• **What you have to do**
Below are entries; output exactly the lines from the one with "The width and height of the screenshot is (1372, 885)." to the one with "Click the current", both included, and nothing else.

• **Task input**
+++++
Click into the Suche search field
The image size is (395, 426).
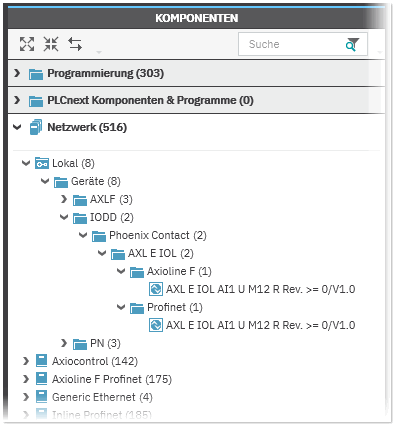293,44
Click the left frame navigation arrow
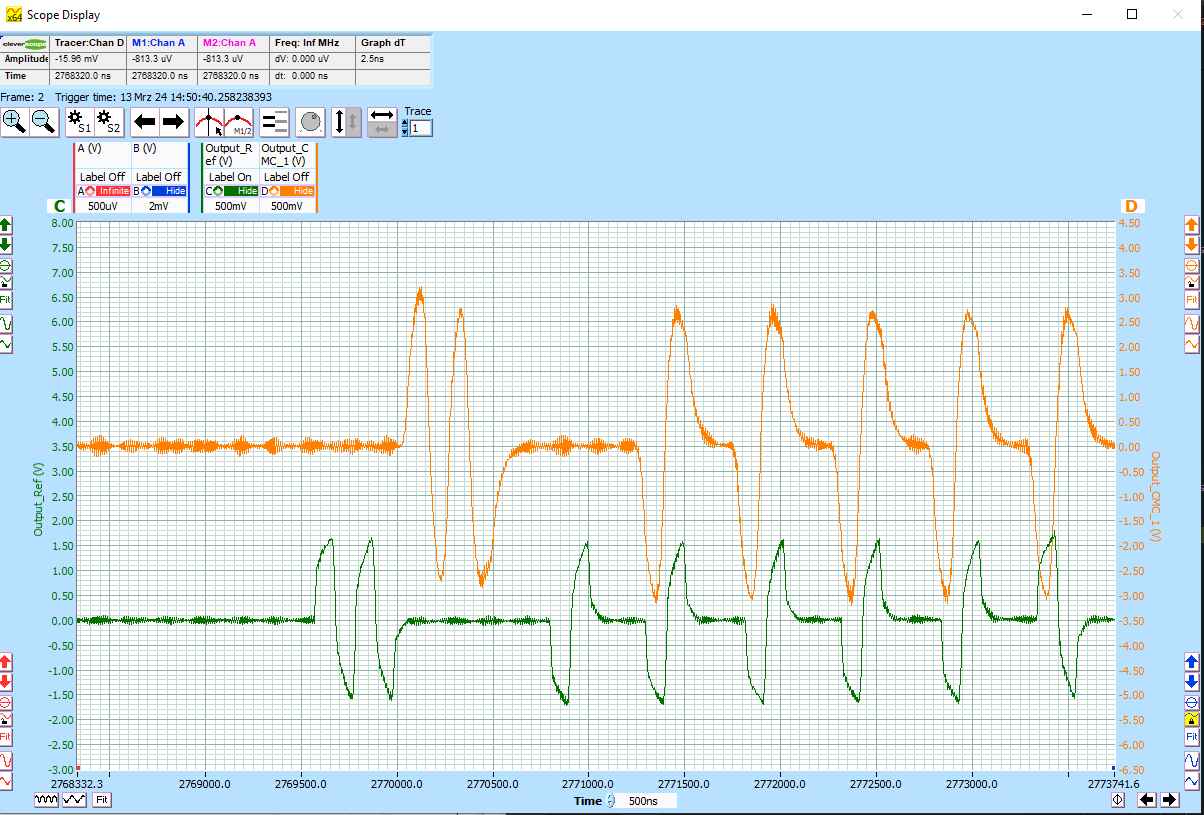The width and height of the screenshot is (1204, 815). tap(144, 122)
+++++
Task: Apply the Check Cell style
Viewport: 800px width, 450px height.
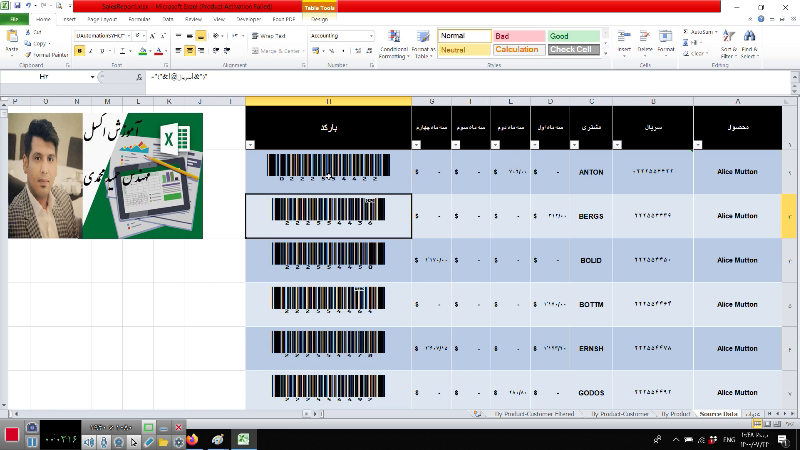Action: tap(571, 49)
+++++
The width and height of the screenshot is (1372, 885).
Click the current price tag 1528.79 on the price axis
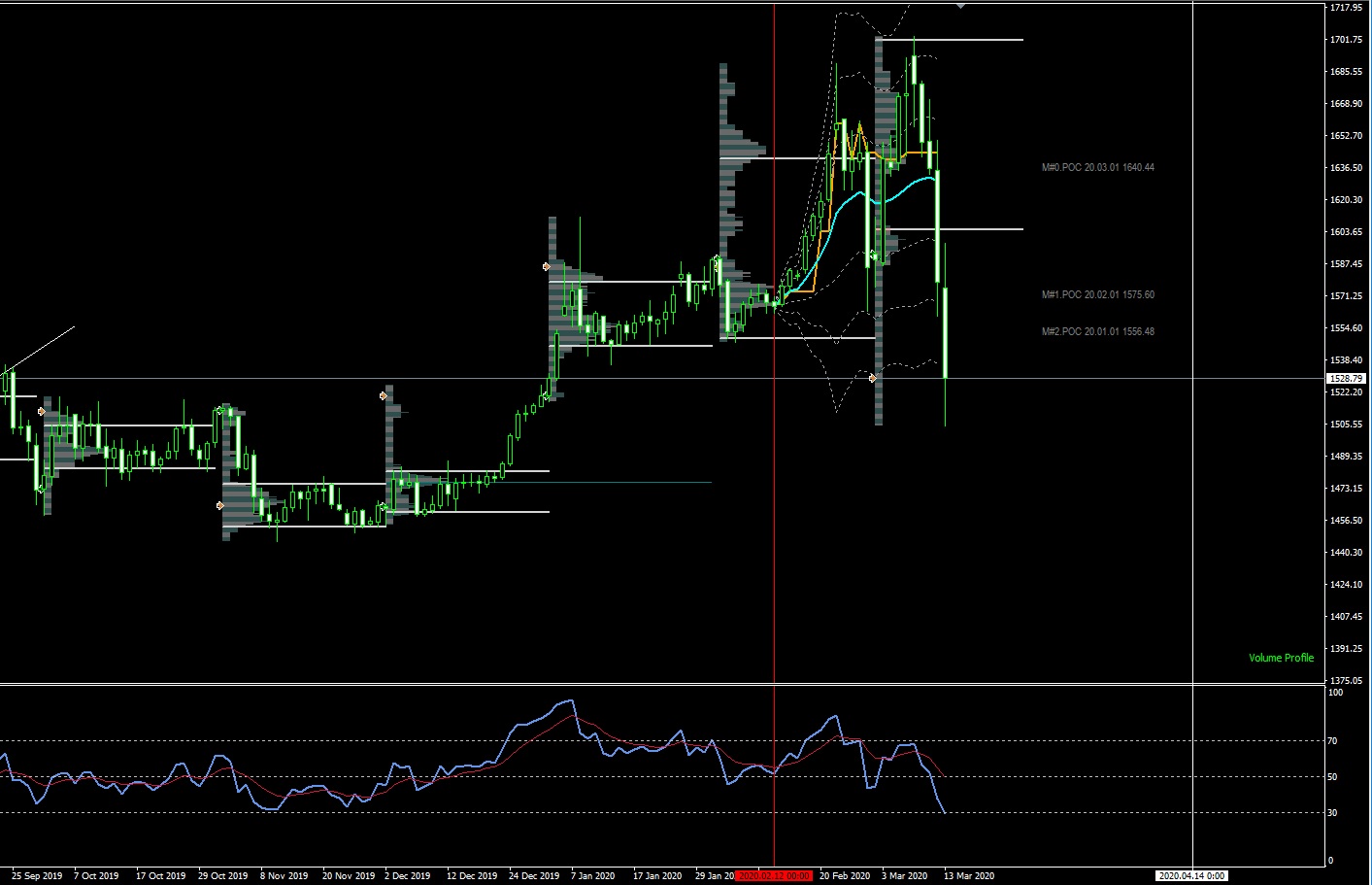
+++++
• **Answer box**
The width and height of the screenshot is (1372, 885).
Click the current price tag 1528.79 on the price axis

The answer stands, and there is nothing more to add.